__Assigned task__. Would you print each of the entries below precisely as given?

[Dataset entries]
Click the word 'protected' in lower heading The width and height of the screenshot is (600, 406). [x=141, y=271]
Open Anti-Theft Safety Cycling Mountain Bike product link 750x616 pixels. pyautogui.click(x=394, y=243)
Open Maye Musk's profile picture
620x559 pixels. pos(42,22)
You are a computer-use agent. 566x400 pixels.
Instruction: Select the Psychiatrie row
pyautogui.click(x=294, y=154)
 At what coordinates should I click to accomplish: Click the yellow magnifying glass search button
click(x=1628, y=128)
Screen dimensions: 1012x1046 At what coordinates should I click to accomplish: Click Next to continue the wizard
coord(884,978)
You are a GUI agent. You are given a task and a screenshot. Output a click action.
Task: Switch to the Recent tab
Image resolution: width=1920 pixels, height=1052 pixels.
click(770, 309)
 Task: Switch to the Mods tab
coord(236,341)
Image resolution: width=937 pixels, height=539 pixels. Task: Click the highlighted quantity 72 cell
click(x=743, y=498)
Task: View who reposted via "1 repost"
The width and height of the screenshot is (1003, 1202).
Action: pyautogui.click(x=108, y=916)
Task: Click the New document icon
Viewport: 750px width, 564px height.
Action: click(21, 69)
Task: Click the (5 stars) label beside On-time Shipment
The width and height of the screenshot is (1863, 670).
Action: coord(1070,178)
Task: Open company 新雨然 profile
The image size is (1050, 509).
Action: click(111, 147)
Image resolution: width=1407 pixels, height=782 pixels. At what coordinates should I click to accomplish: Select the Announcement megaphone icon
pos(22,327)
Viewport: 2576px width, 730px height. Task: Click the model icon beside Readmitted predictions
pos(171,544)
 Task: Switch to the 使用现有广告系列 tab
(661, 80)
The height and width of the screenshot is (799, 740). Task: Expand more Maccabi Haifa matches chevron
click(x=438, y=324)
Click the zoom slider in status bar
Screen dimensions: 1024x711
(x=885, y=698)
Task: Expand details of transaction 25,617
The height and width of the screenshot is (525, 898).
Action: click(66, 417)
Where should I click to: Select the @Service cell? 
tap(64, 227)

__Output__.
Click the word 'protected' in lower heading The width and height of the screenshot is (600, 406). [x=141, y=271]
Open Anti-Theft Safety Cycling Mountain Bike product link 750x616 pixels. pyautogui.click(x=394, y=243)
Open Maye Musk's profile picture
620x559 pixels. pos(42,22)
You are a computer-use agent. 566x400 pixels.
Instruction: Select the Psychiatrie row
pyautogui.click(x=294, y=154)
 At what coordinates should I click to accomplish: Click the yellow magnifying glass search button
click(x=1628, y=128)
Screen dimensions: 1012x1046 At what coordinates should I click to accomplish: Click Next to continue the wizard
coord(884,978)
You are a GUI agent. You are given a task and a screenshot. Output a click action.
Task: Switch to the Recent tab
Image resolution: width=1920 pixels, height=1052 pixels.
click(770, 309)
 Task: Switch to the Mods tab
coord(236,341)
Image resolution: width=937 pixels, height=539 pixels. Task: Click the highlighted quantity 72 cell
click(x=743, y=498)
Task: View who reposted via "1 repost"
The width and height of the screenshot is (1003, 1202).
Action: pyautogui.click(x=108, y=916)
Task: Click the New document icon
Viewport: 750px width, 564px height.
Action: click(21, 69)
Task: Click the (5 stars) label beside On-time Shipment
The width and height of the screenshot is (1863, 670).
Action: coord(1070,178)
Task: Open company 新雨然 profile
The image size is (1050, 509).
Action: click(111, 147)
Image resolution: width=1407 pixels, height=782 pixels. At what coordinates should I click to accomplish: Select the Announcement megaphone icon
pos(22,327)
Viewport: 2576px width, 730px height. Task: Click the model icon beside Readmitted predictions
pos(171,544)
 Task: Switch to the 使用现有广告系列 tab
(661, 80)
The height and width of the screenshot is (799, 740). Task: Expand more Maccabi Haifa matches chevron
click(x=438, y=324)
Click the zoom slider in status bar
Screen dimensions: 1024x711
(x=885, y=698)
Task: Expand details of transaction 25,617
The height and width of the screenshot is (525, 898).
Action: click(66, 417)
Where should I click to: Select the @Service cell? 
tap(64, 227)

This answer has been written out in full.